To submit an application, the applicant should provide the following documents and note the points below:

1. Application form – application for import must be made by the manufacturer or brand holder and not the agent.
2. The formula of the product applied for must be disclosed and may not be kept secret on the grounds of confidentiality.
3. The efficacies of the product stated must be supported by proofs and evidences such as research reports and scientific journals.
4. For special purpose cosmetics, details of the production process have to be submitted.
5. The quality of the product must meet specific standards, e.g. quality requirements on micro organisms, heavy metals etc.
6. The language on the original packaging must be translated fully into Chinese. Also, certain wordings such as "whitening" and "spot removing" are not allowed, but wordings such as "anti-spot" are acceptable. Thus, in translation, the choice of words is important.
7. Certificates of production and sale in the country (region) of production of the product.
8. Letter of undertaking on the use of raw materials involving high risks (such as mad cow disease). Letters of undertaking made by the manufacturer pledging that the product contains no bovine or sheep ingredient are now acceptable.
9. Authorisation letter issued by the production enterprise to its responsible agency in China (if the authorisation letter is in a foreign language, it has to be translated and notarised by the China Notary).
10. A sealed intact product sample.

After completing the above steps, a batch approval document or registration certificate would be issued. When the goods are imported, Chinese labelling of the imported cosmetics is required. The purpose of the labelling is to let consumers know from the product packaging that the product has been approved. The certification number printed on the label may allow consumers to go online and check the genuineness of the product and the validity of the label.

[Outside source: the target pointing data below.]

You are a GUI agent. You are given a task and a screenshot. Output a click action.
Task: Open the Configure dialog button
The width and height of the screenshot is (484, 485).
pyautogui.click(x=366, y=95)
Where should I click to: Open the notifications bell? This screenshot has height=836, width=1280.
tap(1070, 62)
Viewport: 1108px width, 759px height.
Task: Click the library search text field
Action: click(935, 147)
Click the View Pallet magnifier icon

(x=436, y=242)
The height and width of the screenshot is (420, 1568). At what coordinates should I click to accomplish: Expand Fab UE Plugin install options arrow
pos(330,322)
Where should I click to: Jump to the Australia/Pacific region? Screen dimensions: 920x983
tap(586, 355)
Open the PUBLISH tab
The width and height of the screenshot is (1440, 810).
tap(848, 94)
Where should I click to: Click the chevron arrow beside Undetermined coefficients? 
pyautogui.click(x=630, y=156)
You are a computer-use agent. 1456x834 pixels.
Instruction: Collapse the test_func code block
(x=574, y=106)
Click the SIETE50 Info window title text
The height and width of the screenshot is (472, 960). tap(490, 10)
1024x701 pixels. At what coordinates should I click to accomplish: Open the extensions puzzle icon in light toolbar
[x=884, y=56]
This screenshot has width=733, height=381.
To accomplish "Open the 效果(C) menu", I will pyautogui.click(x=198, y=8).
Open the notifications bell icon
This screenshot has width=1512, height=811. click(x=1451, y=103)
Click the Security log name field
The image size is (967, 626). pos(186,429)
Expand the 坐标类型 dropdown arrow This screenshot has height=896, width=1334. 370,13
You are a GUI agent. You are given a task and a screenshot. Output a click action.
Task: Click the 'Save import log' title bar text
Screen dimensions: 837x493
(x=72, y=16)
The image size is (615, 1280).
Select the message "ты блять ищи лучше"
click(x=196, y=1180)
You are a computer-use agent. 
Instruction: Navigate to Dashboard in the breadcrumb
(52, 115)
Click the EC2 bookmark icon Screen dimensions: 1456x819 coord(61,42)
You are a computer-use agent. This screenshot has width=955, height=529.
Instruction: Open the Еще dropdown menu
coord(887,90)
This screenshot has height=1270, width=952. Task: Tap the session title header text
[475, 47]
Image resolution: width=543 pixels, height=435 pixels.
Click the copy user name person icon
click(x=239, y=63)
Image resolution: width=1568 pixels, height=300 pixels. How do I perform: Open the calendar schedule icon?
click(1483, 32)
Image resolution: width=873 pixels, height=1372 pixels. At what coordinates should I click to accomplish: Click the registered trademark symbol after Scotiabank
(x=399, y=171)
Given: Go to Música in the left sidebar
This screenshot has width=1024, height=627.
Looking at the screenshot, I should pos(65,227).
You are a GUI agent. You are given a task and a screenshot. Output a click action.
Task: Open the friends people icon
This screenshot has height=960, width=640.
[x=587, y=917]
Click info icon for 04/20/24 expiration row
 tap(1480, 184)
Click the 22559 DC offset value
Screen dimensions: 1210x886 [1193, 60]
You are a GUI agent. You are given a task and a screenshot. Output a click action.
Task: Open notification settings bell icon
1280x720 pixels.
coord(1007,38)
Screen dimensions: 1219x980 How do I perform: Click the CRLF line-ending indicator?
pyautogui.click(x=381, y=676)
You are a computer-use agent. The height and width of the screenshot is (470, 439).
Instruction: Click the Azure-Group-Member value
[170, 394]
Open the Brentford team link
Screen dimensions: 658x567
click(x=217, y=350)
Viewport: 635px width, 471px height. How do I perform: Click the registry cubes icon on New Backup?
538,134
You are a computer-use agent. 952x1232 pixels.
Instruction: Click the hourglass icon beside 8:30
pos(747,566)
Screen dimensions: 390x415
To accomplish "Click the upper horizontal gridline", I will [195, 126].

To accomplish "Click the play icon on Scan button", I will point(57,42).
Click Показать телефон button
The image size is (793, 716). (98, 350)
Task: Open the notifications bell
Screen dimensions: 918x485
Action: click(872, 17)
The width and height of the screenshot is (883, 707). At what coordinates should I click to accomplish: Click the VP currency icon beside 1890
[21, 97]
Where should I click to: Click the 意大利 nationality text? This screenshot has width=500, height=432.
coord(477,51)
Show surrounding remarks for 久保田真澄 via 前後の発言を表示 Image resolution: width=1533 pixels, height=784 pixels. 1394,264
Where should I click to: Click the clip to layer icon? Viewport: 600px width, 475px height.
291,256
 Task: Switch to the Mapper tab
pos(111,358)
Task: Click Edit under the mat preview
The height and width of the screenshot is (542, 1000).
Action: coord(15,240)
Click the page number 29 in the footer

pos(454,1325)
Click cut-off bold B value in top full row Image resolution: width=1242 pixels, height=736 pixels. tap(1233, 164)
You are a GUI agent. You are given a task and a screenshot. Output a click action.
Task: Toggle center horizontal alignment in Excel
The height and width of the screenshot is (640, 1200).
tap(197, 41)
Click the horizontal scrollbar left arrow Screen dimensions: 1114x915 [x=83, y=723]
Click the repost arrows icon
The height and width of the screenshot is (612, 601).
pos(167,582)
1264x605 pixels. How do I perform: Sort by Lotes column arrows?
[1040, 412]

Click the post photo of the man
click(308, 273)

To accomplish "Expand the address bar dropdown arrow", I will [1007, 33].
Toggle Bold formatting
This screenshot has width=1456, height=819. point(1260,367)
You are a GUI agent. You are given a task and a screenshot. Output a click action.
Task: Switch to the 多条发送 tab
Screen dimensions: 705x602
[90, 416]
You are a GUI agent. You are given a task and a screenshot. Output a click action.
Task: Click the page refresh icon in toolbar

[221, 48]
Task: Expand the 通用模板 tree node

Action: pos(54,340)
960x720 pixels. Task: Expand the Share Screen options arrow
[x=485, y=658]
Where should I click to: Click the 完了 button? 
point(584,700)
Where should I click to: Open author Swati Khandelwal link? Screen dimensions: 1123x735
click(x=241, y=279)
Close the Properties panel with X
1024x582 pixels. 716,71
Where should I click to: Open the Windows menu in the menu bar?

For products imported from foreign countries, the original packaging can be used but a label with Chinese translation must be affixed.

Import procedure includes application for commodity inspection and quarantine, random inspection, routine inspection, compliance inspection and labelling inspection. Routine inspection involves the inspection of the quantity, weight, specifications, packaging and hygiene condition of the product. Compliance inspection involves the checking of the content of the label, e.g. claims such as no artificial colouring, no preservatives etc, against the product. If the product fails any one of these inspections, it will be destroyed and prohibited from import.

Labelling inspection is conducted according to the format and content set out in the Instructions for Use of Consumer Products – General Labelling of Cosmetics. Its basic requirement is that in the description of the content of the product, no wordings or specialist medical terms that may cause misunderstanding (such as special effect, anti-allergy, germ killing, anti-inflammatory effect) may be used. The product description may not discriminate against or compare with other products. Also, it may not use languages or graphics which may mislead consumers (such as graphics implying body slimming). Lastly, the product description must use simplified Chinese characters but may use foreign languages simultaneously.